EXERCISE — Please render the entries as a JSON list of strings, one string per line, starting with the line containing "This screenshot has height=197, width=202." and going on through the last line of the entries. Leave out blank lines and pictures.

DATASET ROWS —
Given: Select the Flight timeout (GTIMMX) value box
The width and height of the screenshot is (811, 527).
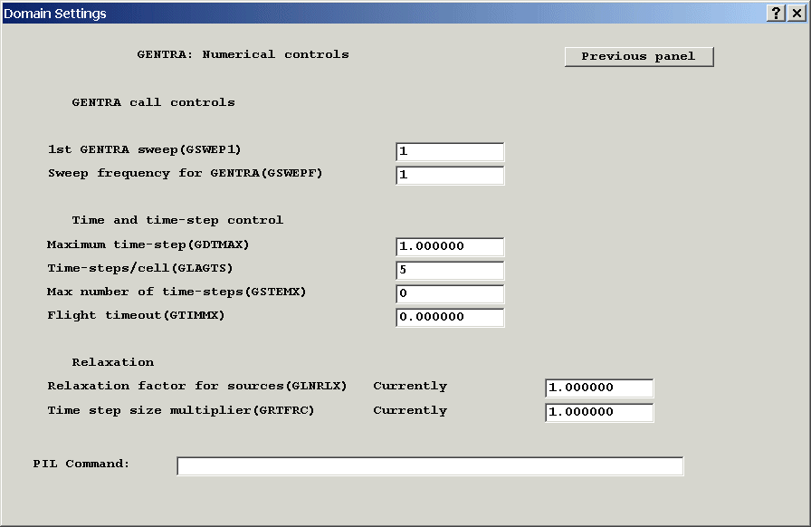Looking at the screenshot, I should tap(450, 318).
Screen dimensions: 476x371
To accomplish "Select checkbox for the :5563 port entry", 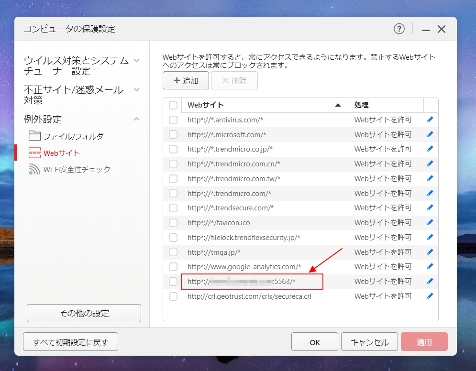I will click(173, 282).
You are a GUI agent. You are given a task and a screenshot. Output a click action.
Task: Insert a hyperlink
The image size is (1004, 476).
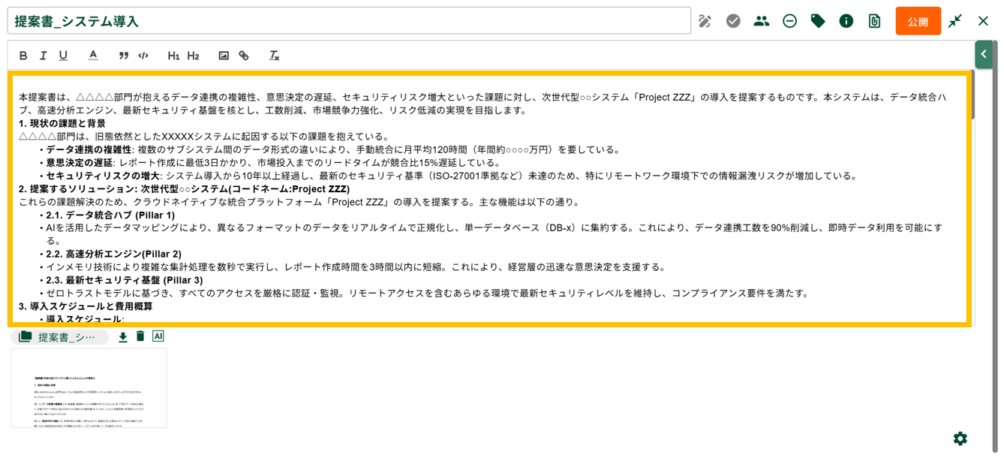pyautogui.click(x=244, y=56)
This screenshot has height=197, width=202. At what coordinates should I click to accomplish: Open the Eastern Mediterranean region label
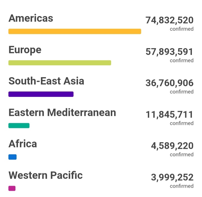pos(62,113)
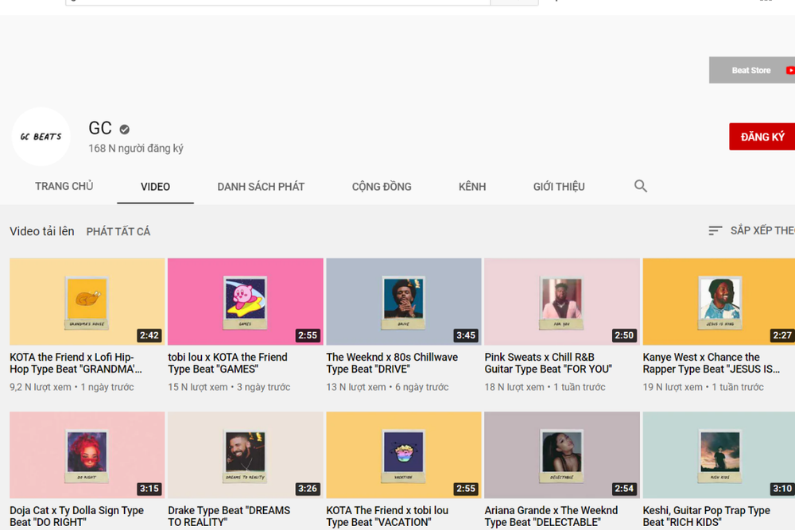This screenshot has height=530, width=795.
Task: Click the Pink Sweats FOR YOU title
Action: tap(548, 363)
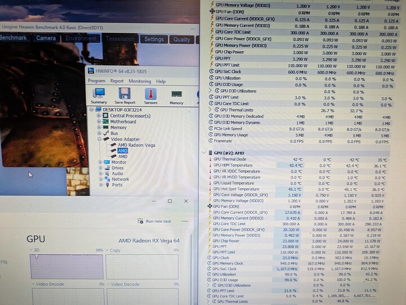
Task: Click the Settings button in Heaven Benchmark
Action: 153,40
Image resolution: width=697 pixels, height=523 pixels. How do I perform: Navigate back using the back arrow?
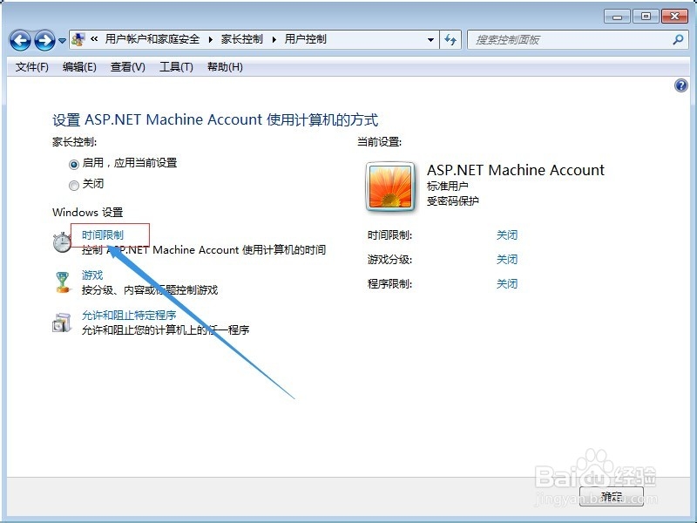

SOLUTION TO THE PROBLEM —
[
  "This screenshot has height=197, width=202. At what coordinates should I click to accomplish: Open the Eastern Mediterranean region label",
  "pos(62,113)",
  "This screenshot has height=530, width=795.",
  "Task: Click the Pink Sweats FOR YOU title",
  "Action: tap(548, 363)",
  "Task: Click the Settings button in Heaven Benchmark",
  "Action: 153,40",
  "Image resolution: width=697 pixels, height=523 pixels. How do I perform: Navigate back using the back arrow?"
]